Instructions for the task: All of the entries are to be printed exactly as they appear.

Records for this task:
.....

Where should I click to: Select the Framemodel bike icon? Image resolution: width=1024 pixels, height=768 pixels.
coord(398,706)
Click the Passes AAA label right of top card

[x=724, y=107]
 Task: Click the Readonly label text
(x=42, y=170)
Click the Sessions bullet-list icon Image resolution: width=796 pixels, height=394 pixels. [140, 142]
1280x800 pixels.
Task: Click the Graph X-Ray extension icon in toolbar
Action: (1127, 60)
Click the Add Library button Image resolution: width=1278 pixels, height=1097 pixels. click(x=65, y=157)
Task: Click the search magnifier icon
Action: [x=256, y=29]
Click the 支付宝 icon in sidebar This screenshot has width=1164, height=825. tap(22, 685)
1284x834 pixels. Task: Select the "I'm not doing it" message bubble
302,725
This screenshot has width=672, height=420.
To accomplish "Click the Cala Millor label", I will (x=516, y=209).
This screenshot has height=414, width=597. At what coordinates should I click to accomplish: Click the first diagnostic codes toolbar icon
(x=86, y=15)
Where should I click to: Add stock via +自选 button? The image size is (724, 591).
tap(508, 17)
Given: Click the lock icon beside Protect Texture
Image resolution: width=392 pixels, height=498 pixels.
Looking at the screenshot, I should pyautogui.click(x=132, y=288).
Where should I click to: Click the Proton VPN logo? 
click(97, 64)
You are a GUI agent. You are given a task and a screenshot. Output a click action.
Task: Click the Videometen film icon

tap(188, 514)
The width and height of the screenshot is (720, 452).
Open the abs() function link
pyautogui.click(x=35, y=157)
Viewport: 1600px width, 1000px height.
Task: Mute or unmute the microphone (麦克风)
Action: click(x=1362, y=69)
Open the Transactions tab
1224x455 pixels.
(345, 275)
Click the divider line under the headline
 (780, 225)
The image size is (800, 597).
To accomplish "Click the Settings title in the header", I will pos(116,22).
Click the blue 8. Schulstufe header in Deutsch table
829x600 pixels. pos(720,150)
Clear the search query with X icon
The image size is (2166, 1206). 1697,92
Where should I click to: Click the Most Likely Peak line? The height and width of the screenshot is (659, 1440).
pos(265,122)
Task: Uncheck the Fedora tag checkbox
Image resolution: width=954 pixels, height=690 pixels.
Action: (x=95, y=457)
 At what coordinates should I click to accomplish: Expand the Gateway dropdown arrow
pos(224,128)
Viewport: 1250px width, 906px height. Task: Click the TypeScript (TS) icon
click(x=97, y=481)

.....

Response area:
Where should I click to: Select the Framemodel bike icon? Image resolution: width=1024 pixels, height=768 pixels.
coord(398,706)
Click the Passes AAA label right of top card

[x=724, y=107]
 Task: Click the Readonly label text
(x=42, y=170)
Click the Sessions bullet-list icon Image resolution: width=796 pixels, height=394 pixels. [140, 142]
1280x800 pixels.
Task: Click the Graph X-Ray extension icon in toolbar
Action: (1127, 60)
Click the Add Library button Image resolution: width=1278 pixels, height=1097 pixels. click(x=65, y=157)
Task: Click the search magnifier icon
Action: [x=256, y=29]
Click the 支付宝 icon in sidebar This screenshot has width=1164, height=825. tap(22, 685)
1284x834 pixels. Task: Select the "I'm not doing it" message bubble
302,725
This screenshot has width=672, height=420.
To accomplish "Click the Cala Millor label", I will (x=516, y=209).
This screenshot has height=414, width=597. At what coordinates should I click to accomplish: Click the first diagnostic codes toolbar icon
(x=86, y=15)
Where should I click to: Add stock via +自选 button? The image size is (724, 591).
tap(508, 17)
Given: Click the lock icon beside Protect Texture
Image resolution: width=392 pixels, height=498 pixels.
Looking at the screenshot, I should pyautogui.click(x=132, y=288).
Where should I click to: Click the Proton VPN logo? 
click(97, 64)
You are a GUI agent. You are given a task and a screenshot. Output a click action.
Task: Click the Videometen film icon

tap(188, 514)
The width and height of the screenshot is (720, 452).
Open the abs() function link
pyautogui.click(x=35, y=157)
Viewport: 1600px width, 1000px height.
Task: Mute or unmute the microphone (麦克风)
Action: click(x=1362, y=69)
Open the Transactions tab
1224x455 pixels.
(345, 275)
Click the divider line under the headline
 (780, 225)
The image size is (800, 597).
To accomplish "Click the Settings title in the header", I will pos(116,22).
Click the blue 8. Schulstufe header in Deutsch table
829x600 pixels. pos(720,150)
Clear the search query with X icon
The image size is (2166, 1206). 1697,92
Where should I click to: Click the Most Likely Peak line? The height and width of the screenshot is (659, 1440).
pos(265,122)
Task: Uncheck the Fedora tag checkbox
Image resolution: width=954 pixels, height=690 pixels.
Action: (x=95, y=457)
 At what coordinates should I click to accomplish: Expand the Gateway dropdown arrow
pos(224,128)
Viewport: 1250px width, 906px height. Task: Click the TypeScript (TS) icon
click(x=97, y=481)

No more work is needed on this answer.